Short problem :: Please condense the paragraph that begins "Many Local Emergency Planning Committees" in the emergency practice text below into a short bulleted list that keeps its main facts.

Source ::
>> START
Many Local Emergency Planning Committees use the motto "Safety in Knowledge". For knowledge to become practical, it needs to be practiced. Practice requires planning that can be broken into three main topic areas: implementation of basic emergency plan elements, command/control coordination with emergency services, and closing the incident through the critique process. These topic areas can be further refined into a ten step process.
Consider practice a business investment into ensuring a successful failure. This investment, like any other business investment, needs to be part of the overall operating plan to ensure resources, in terms of budget and personnel, and sustainability. The Plan-Do-Check-Act cycle can be used to ensure this investment is thoroughly developed for maximum effectiveness.
Practice planning begins with a needs assessment. The risk based planning process starts by brainstorming a list of emergencies. Guidelines are available through many different sources, such as NFPA, OSHA, and Department of Homeland Security, but the best sources for brainstorming are always the subject matter experts that reside in and around the planning organization. Sometimes more effort can be expended on looking for the perfect plan that developing a simple plan that can be executed with good results.
>> END
Recorded information ::
>> START
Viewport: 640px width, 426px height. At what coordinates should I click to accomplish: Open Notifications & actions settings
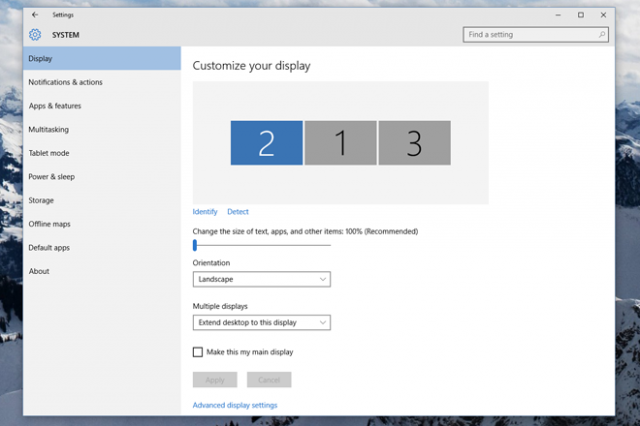coord(65,82)
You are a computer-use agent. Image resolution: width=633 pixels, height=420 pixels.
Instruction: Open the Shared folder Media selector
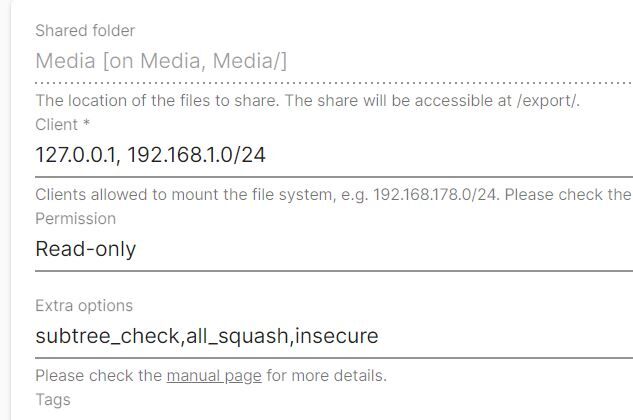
>> END
The result ::
- Many Local Emergency Planning Committees use the motto "Safety in Knowledge."
- Knowledge becomes practical only when it is practiced.
- Practice requires planning in three main topic areas:
  - implementing basic emergency plan elements
  - coordinating command/control with emergency services
  - closing the incident through the critique process
- These areas can be refined into a ten-step process.